A spokesman for the Campaign said: “Cambridgeshire Constabulary say they knew that this event was organised by the far-right but they also say they thought it was a charity event for Help for Heroes. They say they knew that Nazi salutes and anti-Semitic singing took place, but that no crime was committed.
“It is staggering that in 2016 in Britain a police force is allowing neo-Nazi from a group banned across Europe to enter our country, use it as a haven for fascism, rally against Jews and then claim that no part of that was unlawful.
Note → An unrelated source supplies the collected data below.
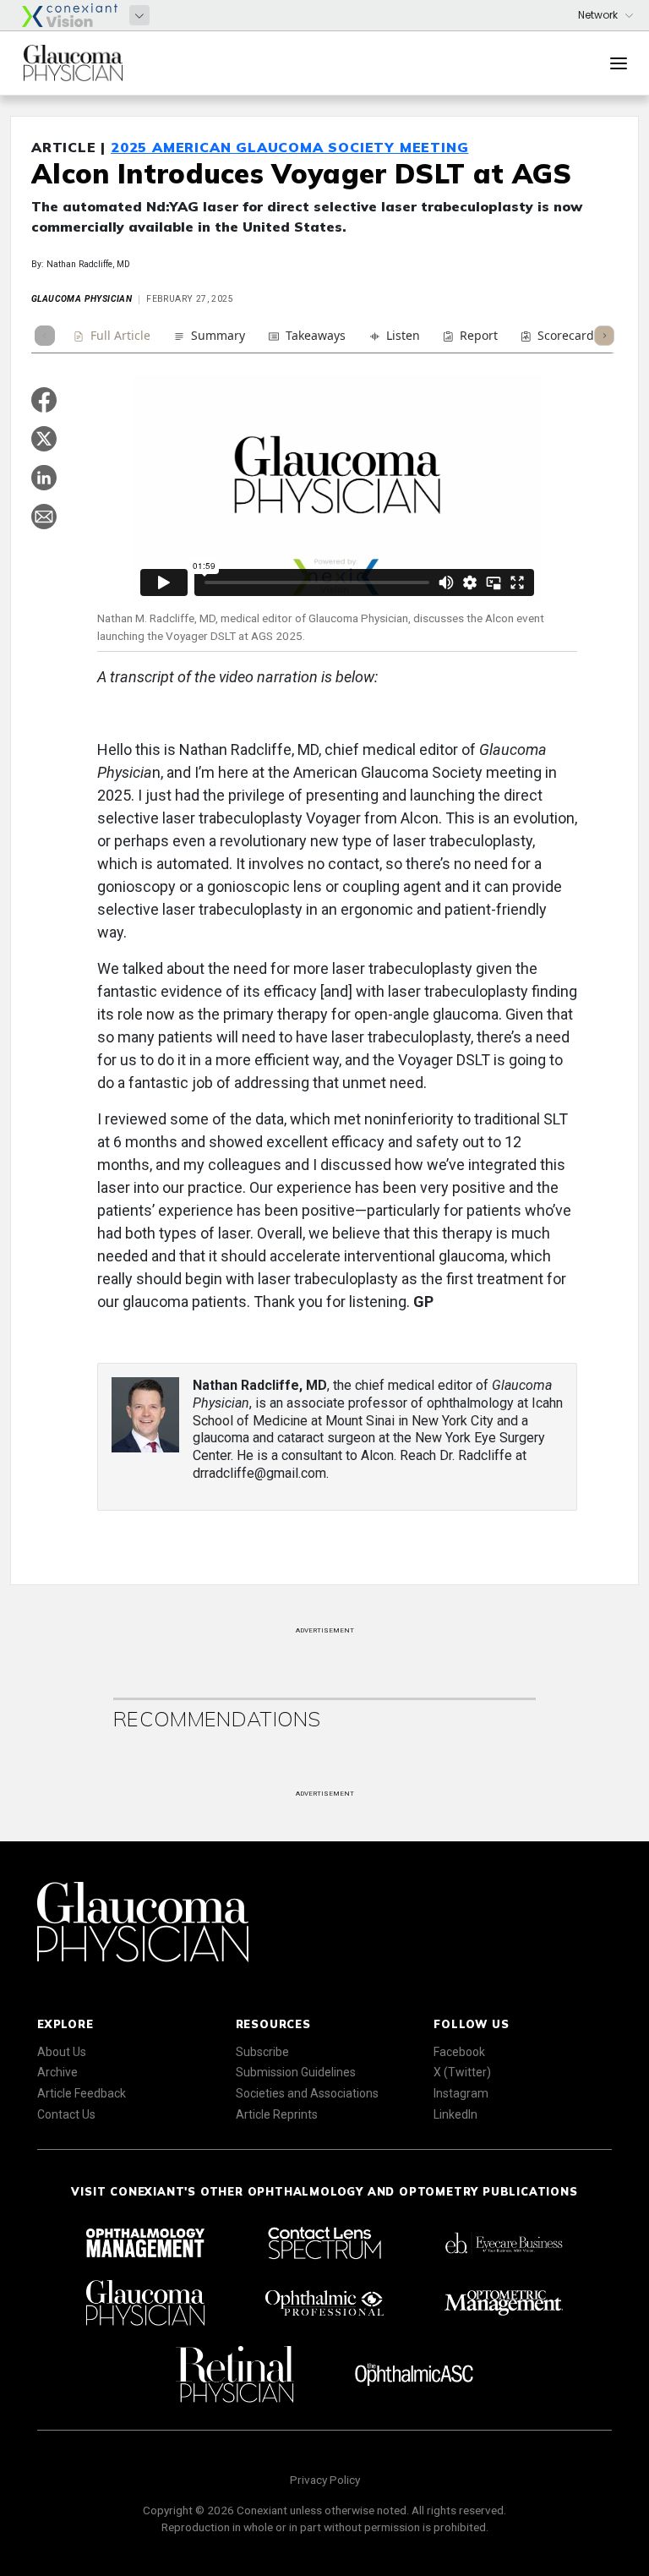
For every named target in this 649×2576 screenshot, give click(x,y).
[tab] (112, 338)
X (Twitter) (462, 2072)
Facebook (459, 2052)
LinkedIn (455, 2114)
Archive (57, 2072)
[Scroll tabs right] (604, 335)
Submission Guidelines (296, 2072)
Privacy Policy (325, 2479)
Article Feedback (81, 2093)
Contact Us (66, 2114)
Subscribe (262, 2052)
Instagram (461, 2093)
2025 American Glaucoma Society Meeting (289, 147)
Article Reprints (277, 2114)
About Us (61, 2052)
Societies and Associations (307, 2093)
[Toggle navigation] (618, 63)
We are lodging a formal complaint and expect the conduct of the police officers concerned to be investigated, and the neo-Nazi perpetrators identifiable from the video footage to be prosecuted for their crimes.”
The footage suggests the group may have broken laws including section 29B of the Public Order Act 1986 which states: “A person who uses threatening words or behaviour, or displays any written material which is threatening, is guilty of an offence if he intends thereby to stir up religious hatred.”
The maximum penalty, after a trial in the Crown Court, is seven years’ imprisonment. Incitement to racial hatred and acts likely to stir up racial hatred are also illegal.
Cambridgeshire Police came under severe criticism in August of this year when a number of its officers threatened the leader of PEGIDA UK, Tommy Robinson, with criminal charges unless he removed himself and his three young children, all under the age of ten, from the city of Cambridge immediately.
The family was at a pub with friends following attendance at a football match when the incident happened. Robinson reported that his children were all visibly upset by the presence of the officers, who followed them over a mile and a half to the train station.